10-9 Is Nanoscience Day: AI For The Win

10-9 Is Nanoscience Day: AI For The Win
Source: Forbes

Yesterday was October 9 - and we marked that auspicious date with activities around nanotech, since that crucial unit of scale, a nanometer, represents 10-9 or one billionth of a meter, just below what the naked human eye can visualize.

We celebrated MIT.nano's three main facilities -- Characterization, Fabrication, and Immersion Lab -- where our people work on nanoscale projects and explore that tiny world, with big ramifications for the larger one that we practically live in.

In that celebration, we traveled through time - from the medieval times when humans used the nanoscale unwittingly (in processes like glasswork) to the modern day when nanomaterials show great promise in healthcare, construction, and elsewhere. And we arrived here, in the AI age - where artificial intelligence guides so much of our ground-breaking research on molecular and atomic levels, down in that nano-world where we need specialized tools to go.

One of the most fundamental ways that AI research has changed our world at the nanoscale is in inspecting biological systems.

It's not a coincidence, in that sense, that a trio of scientists won a recent nobel prize for Alphafold, the process of developing protein science with AI. And then there's the major body of work using AI to evaluate the human brain, a masterpiece of biology that provides the "inspiration" for what AI entities are doing. Like the brain, these systems use neurons (digital ones, in their case) to fire messaging through the network and provide "thinking" results.

One of our 10-9 day resources revealed that the human brain is estimated to have some 86 billion neurons. The writer characterized that as about four times the number of circuits in an Apple M4 chip, asking: can 4 Apple chips work as well as the human brain?

I concur with how this person answered their own question: not yet, because of the complexity of the brain. However, we are getting there in leaps and bounds - we're using AI (or it is using us) and we're doing a lot of the research at the nanoscale, deep inside of our "grey matter."

Another wide application of AI, researchers show us, is in replicating human senses. First, there's vision: if we can build AI to help us to see things at an atomic or cellular level, we get a trove of useful information about how medicine works, etc.

Then there's smell, where tiny nanoscale receptors or "nanoreceptors" function as the messengers, bringing us the signals that we translate into "yum" or "yuck" or whatever else an aroma inspires.

"Can robots smell?" ask the MIT people publishing our little book on nano and AI. "They could if they had a nose. We can build them one. Nature gave us a built-in nano-detector in our nose, but nanoscientists and nanoengineers are working to create man-made synthetic nano-detectors of smell. These are known as the artificial nose, and can help robots record and respond to the scents that surround them."

To be fair, the same writers also ask: can insects smell? and: can bananas smell? With interesting results.

To me, there's no example of nanomaterials quite like sunscreen.
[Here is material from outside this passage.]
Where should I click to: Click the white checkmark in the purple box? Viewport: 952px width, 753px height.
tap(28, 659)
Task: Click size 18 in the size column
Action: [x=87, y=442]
The popular use of sunscreen is about as old, substantially, as World War II, although ancient civilizations reportedly had their own balms and ointments for skin protection. But your garden-variety SPF is only so effective against the catalysts of melanoma, unlike new projects that really bring nanoscience to building coatings for the skin that keep the tiny instigators out. Check out some of the science on zinc oxide and titanium oxide as active ingredients in a new line of sunscreens that will prevent your skin frying, flaking and flaring up under the sun.

"The sunscreen industry, like many others, is being transformed by artificial intelligence (AI), reshaping how products are developed, tested, and marketed," writes Torry Mastery at Dotcom magazine. "AI in the sunscreen industry is enabling the creation of more effective, personalized, and sustainable sunscreen solutions. From AI-powered formulations to consumer skin analysis, AI is improving the overall efficiency of sunscreen products and ensuring better protection against harmful UV rays. As the demand for personalized skincare solutions increases, AI is providing valuable insights that help sunscreen brands deliver products tailored to individual needs."

So that's going to really save lives, outside of the hospital, and help us feel better about one of our favorite pastimes - laying in the sun. There's something healing about getting your vitamin D, as long as it’s safe.

All of this and so much more came out of this year's 10-9 celebration. Take a minute to think about the contributions of this kind of science in our research communities. AI is supercharging what we know about the nanoscale.